Figure 1. A bottom-up approach to analyze architectural features of deviant effects.

Figure 1

(a) The structure, the mean time evolution, and the steady-state average of the network based on a single two-state protein. Here, X is the inactive form of the protein; X* is the active form of the protein; Ef is the enzyme to catalyze the activation of the protein; and Eb is the enzyme to catalyze the inactivation of the protein, while k1 and k2 are the basal activation and inactivation rate constants and kf and kb are the catalytic activation and inactivation rate constants. The superscript ss indicates the steady-state (stationary) random variable whereas the superscript ds indicates the deterministic steady state. (b) An illustration of how enzymatic circuit models are built from the signaling protein motif. Activation of node 1 by node 2 is shown on the left. The active form of the protein in node 2 is used as the enzyme to catalyze the activation of the protein in node 1. Inhibition of node 1 by node 2 is shown on the right.

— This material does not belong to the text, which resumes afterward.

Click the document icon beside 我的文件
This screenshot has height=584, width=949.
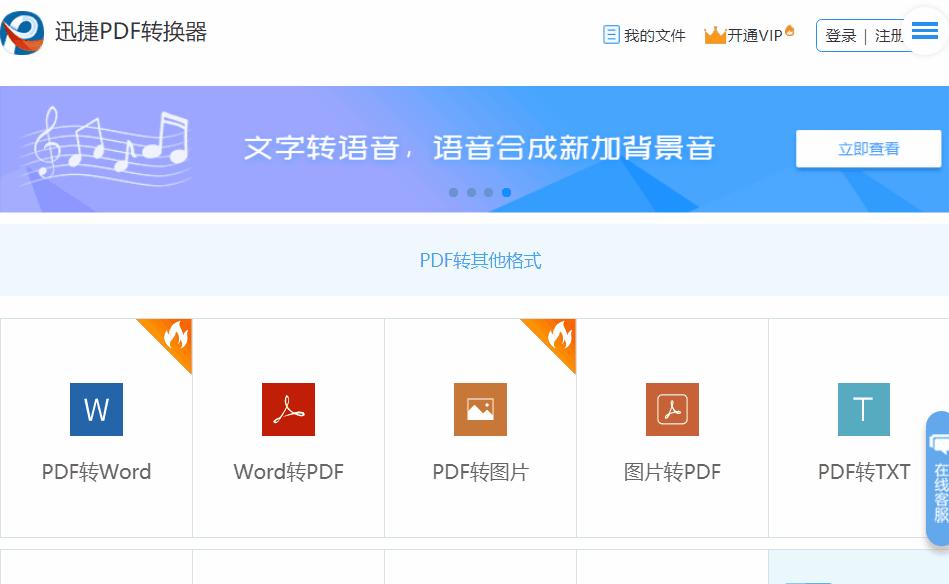(x=611, y=34)
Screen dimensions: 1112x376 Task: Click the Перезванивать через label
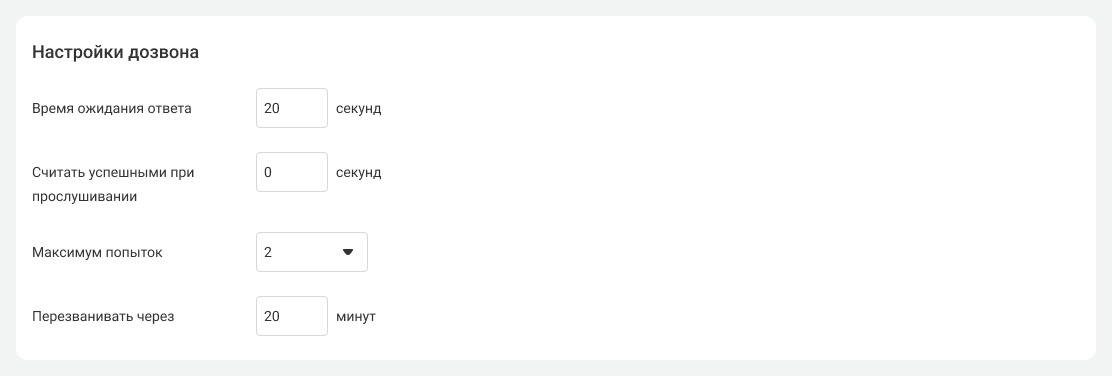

The active form of the protein in node 2 is used as the enzyme to catalyze inactivation of the protein in node 1. (c) An illustration of our framework to analyze the topological features that give rise to deviant effects from simulation of a range of enzymatic circuit models. Networks are generated using a set of constraints (see Materials and Methods), and each node has a set of parameter values. From these the steady-state average of the active form of node 1 is computed for the stochastic model and the corresponding deterministic model, and the deviation level is measured.